About this exercise: Here the job is to copy the data exactly and to exclude every image from it.

Extracted records:
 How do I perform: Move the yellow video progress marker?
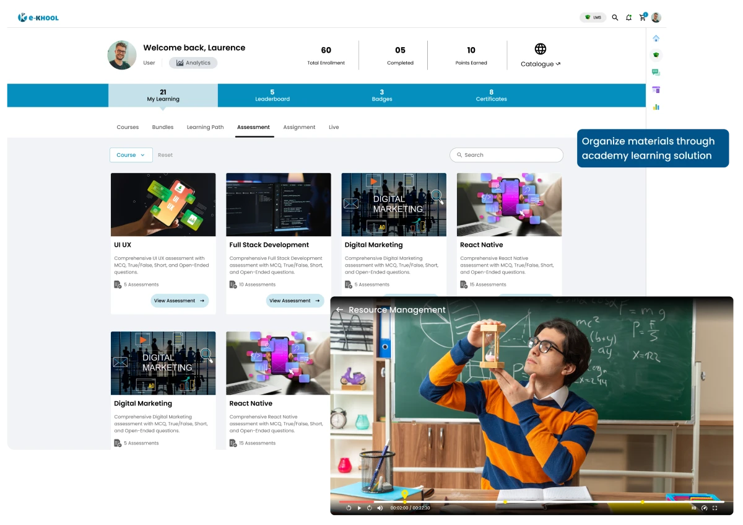click(404, 501)
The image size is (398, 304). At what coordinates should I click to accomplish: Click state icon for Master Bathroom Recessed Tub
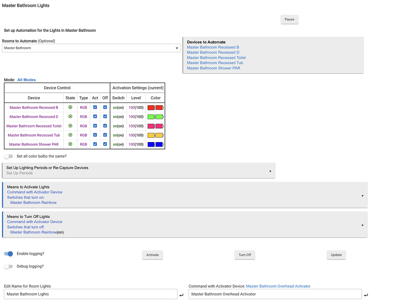[70, 135]
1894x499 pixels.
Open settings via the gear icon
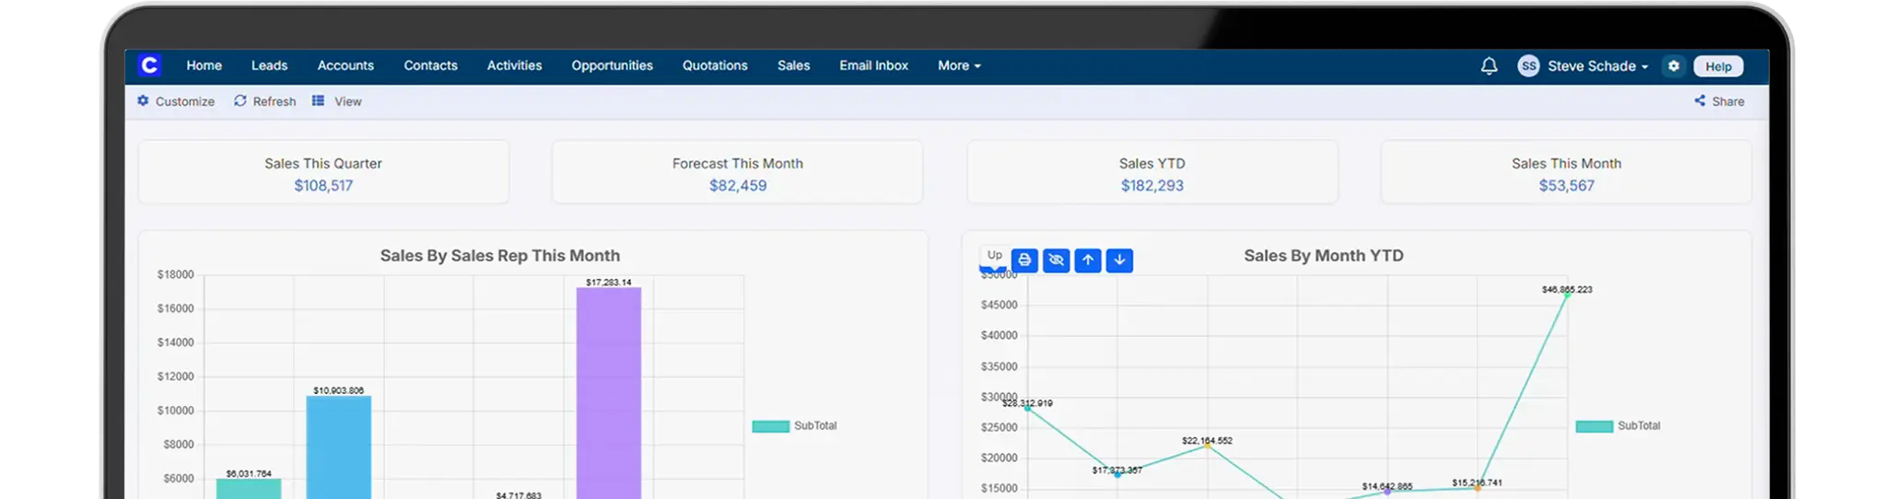1674,66
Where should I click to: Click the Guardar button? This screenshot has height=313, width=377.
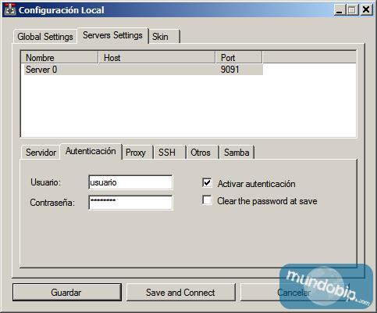pos(67,293)
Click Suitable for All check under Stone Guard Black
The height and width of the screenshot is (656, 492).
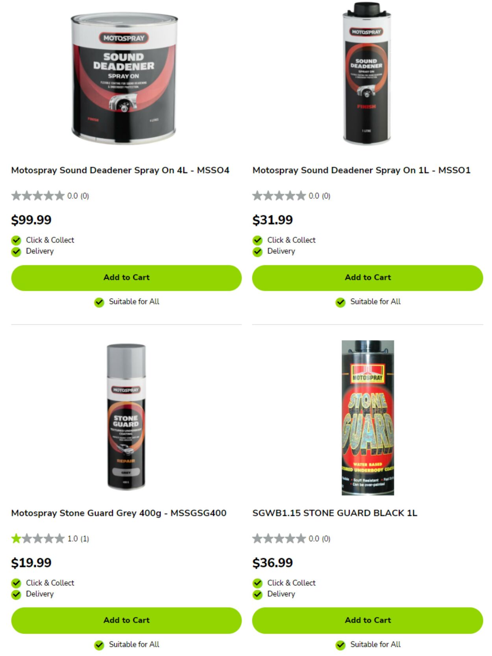(x=340, y=645)
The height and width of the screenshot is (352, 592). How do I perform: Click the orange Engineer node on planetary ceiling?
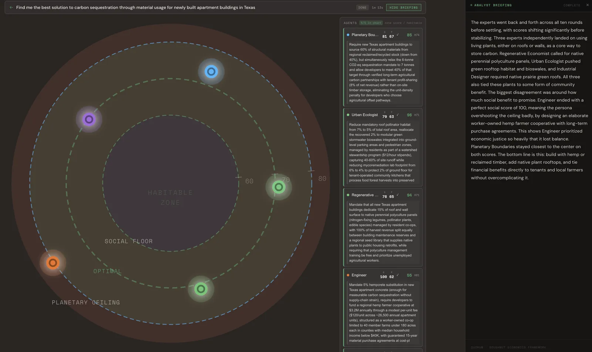pos(53,263)
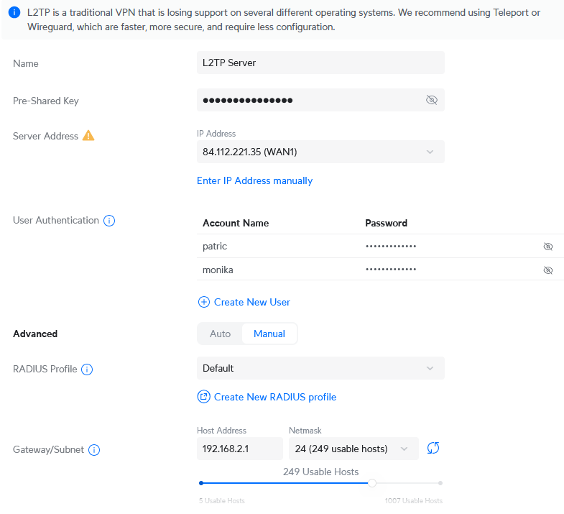Viewport: 564px width, 514px height.
Task: Click the Enter IP Address manually link
Action: click(x=254, y=181)
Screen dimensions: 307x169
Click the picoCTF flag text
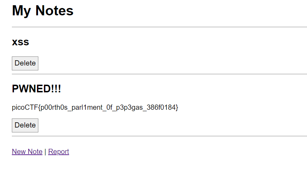tap(95, 108)
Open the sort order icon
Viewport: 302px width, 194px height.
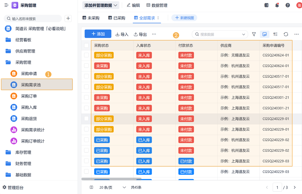275,34
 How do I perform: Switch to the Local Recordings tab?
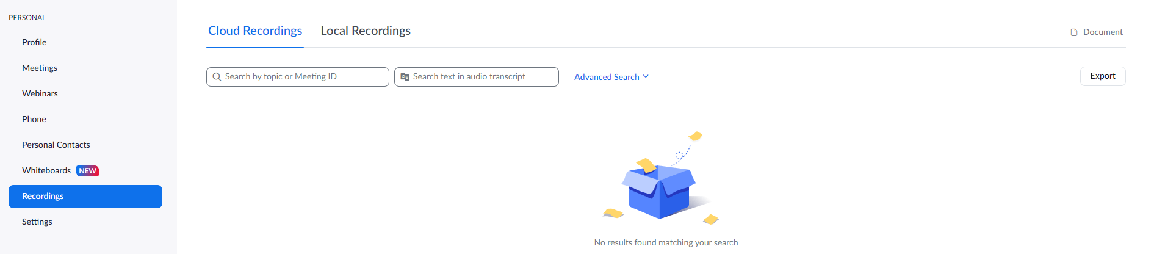(366, 31)
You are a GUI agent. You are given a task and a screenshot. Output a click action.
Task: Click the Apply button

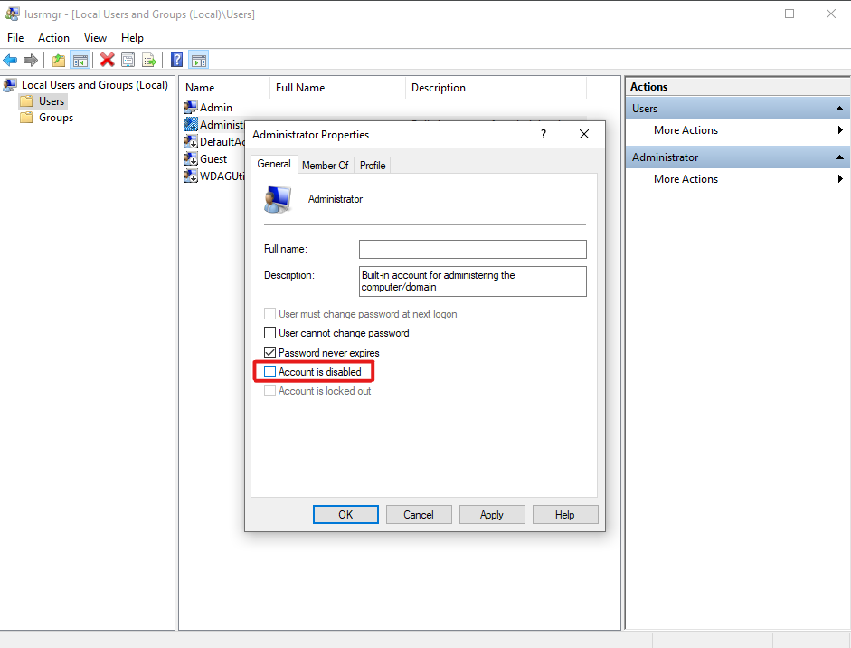(492, 514)
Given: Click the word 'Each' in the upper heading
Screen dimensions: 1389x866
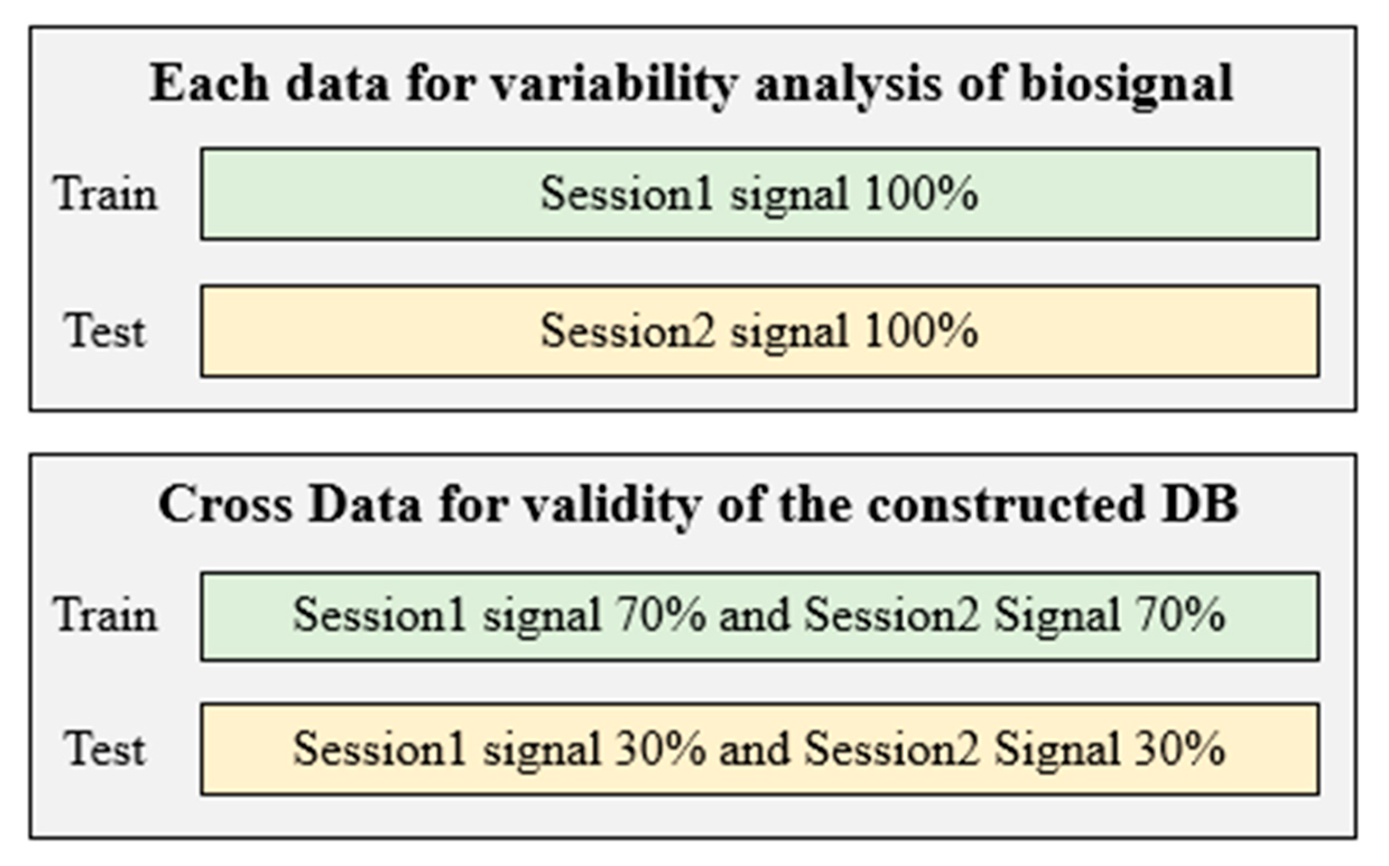Looking at the screenshot, I should 208,83.
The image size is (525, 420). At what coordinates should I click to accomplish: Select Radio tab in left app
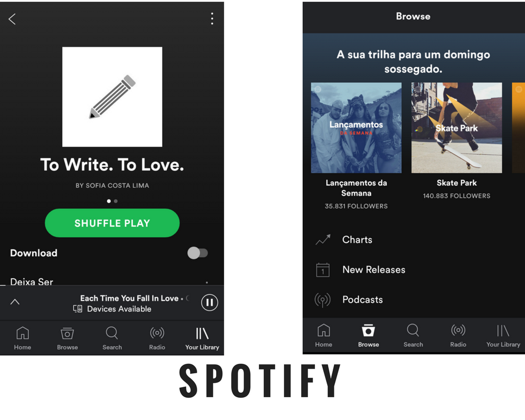157,338
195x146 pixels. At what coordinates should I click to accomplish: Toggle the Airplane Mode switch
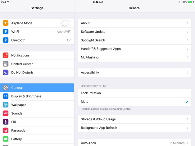pos(66,23)
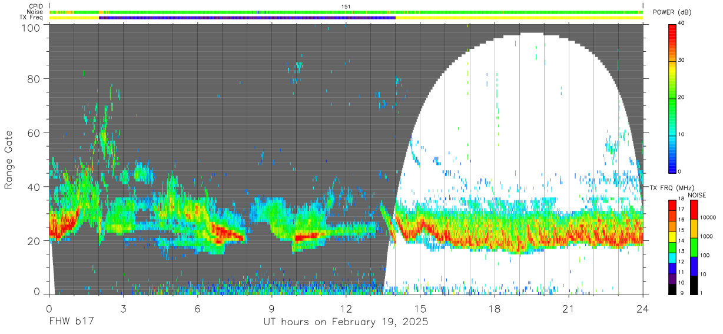This screenshot has height=334, width=723.
Task: Click the Range Gate axis title
Action: point(9,160)

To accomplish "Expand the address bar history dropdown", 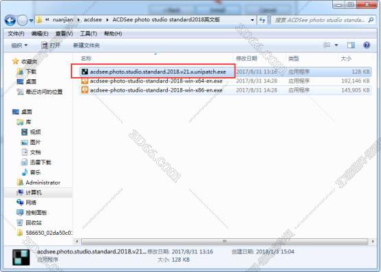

Task solution:
 How do I perform: Move the yellow video progress marker?
click(404, 501)
The image size is (398, 304). At what coordinates should I click to accomplish: Click state icon for Master Bathroom Recessed Tub
[70, 135]
1894x499 pixels.
Open settings via the gear icon
1674,66
Where should I click to: Click the Guardar button? This screenshot has height=313, width=377.
pos(67,293)
Click Suitable for All check under Stone Guard Black
The height and width of the screenshot is (656, 492).
(x=340, y=645)
The height and width of the screenshot is (352, 592). How do I perform: Click the orange Engineer node on planetary ceiling?
pos(53,263)
Viewport: 564px width, 514px height.
Task: Click the Enter IP Address manually link
Action: click(x=254, y=181)
Screen dimensions: 307x169
Click the picoCTF flag text
tap(95, 108)
Open the sort order icon
Viewport: 302px width, 194px height.
275,34
 How do I perform: Switch to the Local Recordings tab?
(366, 31)
You are a GUI agent. You are given a task and a screenshot. Output a click action.
Task: Click the Apply button

(492, 514)
Given: Click the word 'Each' in the upper heading
Screen dimensions: 1389x866
Looking at the screenshot, I should 208,83.
The image size is (525, 420). At what coordinates should I click to accomplish: Select Radio tab in left app
157,338
195x146 pixels. At what coordinates should I click to accomplish: Toggle the Airplane Mode switch
pos(66,23)
This screenshot has height=334, width=723.
Task: Click the Range Gate axis title
Action: point(9,160)

To accomplish "Expand the address bar history dropdown", 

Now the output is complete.